Stored items

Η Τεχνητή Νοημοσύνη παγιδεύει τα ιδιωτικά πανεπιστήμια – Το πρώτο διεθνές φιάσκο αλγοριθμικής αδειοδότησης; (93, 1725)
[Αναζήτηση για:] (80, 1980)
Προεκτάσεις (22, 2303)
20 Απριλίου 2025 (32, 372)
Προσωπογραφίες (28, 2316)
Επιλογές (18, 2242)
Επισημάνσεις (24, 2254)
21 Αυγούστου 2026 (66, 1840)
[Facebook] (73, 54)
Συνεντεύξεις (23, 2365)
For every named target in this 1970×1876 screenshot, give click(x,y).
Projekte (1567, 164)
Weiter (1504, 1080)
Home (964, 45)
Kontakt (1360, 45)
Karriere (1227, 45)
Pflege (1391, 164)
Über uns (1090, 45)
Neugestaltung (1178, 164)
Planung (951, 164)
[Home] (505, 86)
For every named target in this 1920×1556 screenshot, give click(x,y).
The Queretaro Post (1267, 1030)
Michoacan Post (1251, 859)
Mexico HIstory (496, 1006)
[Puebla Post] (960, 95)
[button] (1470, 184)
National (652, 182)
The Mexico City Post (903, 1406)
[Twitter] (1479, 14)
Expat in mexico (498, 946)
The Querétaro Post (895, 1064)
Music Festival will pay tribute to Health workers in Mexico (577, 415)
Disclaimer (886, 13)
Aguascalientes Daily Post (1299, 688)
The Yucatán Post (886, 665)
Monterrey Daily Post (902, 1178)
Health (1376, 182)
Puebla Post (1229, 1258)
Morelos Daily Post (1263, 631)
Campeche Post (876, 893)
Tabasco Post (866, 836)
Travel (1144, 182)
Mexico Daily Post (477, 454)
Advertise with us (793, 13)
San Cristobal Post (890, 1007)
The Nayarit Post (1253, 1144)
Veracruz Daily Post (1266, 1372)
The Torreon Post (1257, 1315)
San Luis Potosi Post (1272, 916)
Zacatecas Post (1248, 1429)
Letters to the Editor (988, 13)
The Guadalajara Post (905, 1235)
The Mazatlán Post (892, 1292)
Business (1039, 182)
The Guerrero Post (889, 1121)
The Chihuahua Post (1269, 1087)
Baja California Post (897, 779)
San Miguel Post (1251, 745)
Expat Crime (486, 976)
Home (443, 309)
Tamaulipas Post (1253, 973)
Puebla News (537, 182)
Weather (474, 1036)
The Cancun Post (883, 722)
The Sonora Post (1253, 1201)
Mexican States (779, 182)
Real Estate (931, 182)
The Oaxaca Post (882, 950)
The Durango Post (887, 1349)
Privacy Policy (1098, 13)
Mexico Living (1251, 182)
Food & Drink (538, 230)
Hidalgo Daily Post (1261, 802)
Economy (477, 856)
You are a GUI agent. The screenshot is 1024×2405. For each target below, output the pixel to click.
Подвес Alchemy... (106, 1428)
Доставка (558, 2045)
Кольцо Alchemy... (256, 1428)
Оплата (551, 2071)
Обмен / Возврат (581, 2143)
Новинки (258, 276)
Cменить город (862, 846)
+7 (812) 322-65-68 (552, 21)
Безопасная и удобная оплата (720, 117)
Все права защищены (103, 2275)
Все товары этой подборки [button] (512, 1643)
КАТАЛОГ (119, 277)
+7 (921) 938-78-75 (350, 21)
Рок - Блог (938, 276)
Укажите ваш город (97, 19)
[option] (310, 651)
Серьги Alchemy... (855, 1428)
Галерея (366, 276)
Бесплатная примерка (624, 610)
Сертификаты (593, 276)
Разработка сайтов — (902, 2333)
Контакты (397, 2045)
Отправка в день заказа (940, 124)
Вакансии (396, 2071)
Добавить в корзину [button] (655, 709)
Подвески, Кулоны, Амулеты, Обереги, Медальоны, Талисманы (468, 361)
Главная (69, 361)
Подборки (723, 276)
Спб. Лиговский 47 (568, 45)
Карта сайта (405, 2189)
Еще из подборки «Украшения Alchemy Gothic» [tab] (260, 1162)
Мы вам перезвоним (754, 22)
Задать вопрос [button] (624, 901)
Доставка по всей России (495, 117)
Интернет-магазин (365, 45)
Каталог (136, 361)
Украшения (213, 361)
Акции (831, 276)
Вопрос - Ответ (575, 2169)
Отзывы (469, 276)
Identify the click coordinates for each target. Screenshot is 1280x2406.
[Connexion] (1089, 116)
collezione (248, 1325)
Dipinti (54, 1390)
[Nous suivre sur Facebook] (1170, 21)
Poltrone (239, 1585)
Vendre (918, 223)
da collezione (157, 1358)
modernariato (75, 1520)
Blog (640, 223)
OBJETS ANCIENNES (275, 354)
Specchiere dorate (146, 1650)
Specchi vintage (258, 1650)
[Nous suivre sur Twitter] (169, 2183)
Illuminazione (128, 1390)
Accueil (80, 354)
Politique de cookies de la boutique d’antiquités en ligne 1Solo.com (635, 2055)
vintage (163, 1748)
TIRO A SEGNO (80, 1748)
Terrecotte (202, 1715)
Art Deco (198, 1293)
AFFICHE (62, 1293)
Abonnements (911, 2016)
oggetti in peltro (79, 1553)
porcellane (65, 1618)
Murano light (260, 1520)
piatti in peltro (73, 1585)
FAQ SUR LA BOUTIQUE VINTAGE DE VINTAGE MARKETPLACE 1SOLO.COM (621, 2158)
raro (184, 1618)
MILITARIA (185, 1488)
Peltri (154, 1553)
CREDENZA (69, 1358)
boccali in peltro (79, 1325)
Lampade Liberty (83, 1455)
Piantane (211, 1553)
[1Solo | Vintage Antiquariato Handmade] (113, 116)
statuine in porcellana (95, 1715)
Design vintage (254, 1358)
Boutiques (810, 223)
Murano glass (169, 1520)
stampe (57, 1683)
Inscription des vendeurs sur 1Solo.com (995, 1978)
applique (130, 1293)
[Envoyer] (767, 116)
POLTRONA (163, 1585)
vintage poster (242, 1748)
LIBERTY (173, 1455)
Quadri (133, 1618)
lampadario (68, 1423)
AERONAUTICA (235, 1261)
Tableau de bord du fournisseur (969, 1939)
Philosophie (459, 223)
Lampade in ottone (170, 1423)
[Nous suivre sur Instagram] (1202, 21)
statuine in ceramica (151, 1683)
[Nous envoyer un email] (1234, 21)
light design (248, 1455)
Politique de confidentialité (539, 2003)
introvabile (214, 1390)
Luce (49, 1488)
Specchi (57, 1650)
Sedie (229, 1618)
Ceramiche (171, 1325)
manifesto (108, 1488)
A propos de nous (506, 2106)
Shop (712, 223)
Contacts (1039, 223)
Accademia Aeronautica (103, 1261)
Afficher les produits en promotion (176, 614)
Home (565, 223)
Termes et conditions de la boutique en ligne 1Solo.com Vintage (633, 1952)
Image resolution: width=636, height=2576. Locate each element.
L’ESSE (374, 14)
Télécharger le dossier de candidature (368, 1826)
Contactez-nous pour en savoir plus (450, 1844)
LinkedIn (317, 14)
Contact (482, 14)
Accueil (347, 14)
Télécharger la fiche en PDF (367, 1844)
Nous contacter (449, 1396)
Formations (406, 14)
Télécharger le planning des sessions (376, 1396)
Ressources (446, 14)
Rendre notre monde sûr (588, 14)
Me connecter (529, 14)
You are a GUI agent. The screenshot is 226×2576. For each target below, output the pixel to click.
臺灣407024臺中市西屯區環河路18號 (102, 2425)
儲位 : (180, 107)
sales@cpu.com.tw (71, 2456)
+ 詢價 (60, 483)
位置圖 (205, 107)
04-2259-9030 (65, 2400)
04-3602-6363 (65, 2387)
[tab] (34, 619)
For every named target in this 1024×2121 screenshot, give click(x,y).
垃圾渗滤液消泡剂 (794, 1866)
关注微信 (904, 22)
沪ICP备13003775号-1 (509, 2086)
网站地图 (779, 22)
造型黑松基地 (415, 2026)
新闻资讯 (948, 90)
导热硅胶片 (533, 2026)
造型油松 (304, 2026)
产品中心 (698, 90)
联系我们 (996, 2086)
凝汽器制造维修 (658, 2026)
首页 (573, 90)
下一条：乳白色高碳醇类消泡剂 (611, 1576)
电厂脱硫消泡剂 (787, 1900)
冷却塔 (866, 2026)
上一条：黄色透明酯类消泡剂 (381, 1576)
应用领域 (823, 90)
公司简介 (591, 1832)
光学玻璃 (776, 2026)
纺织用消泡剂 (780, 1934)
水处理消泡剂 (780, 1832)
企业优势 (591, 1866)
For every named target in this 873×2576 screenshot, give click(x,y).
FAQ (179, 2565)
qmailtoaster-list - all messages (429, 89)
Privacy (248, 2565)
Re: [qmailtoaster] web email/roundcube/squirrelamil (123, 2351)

- _WHAT NEEDS TO BE DONE_
List every line above that contains the word "Украшения".

- _COMPLETED EXERCISE_
Еще из подборки «Украшения Alchemy Gothic» [tab] (260, 1162)
Украшения (213, 361)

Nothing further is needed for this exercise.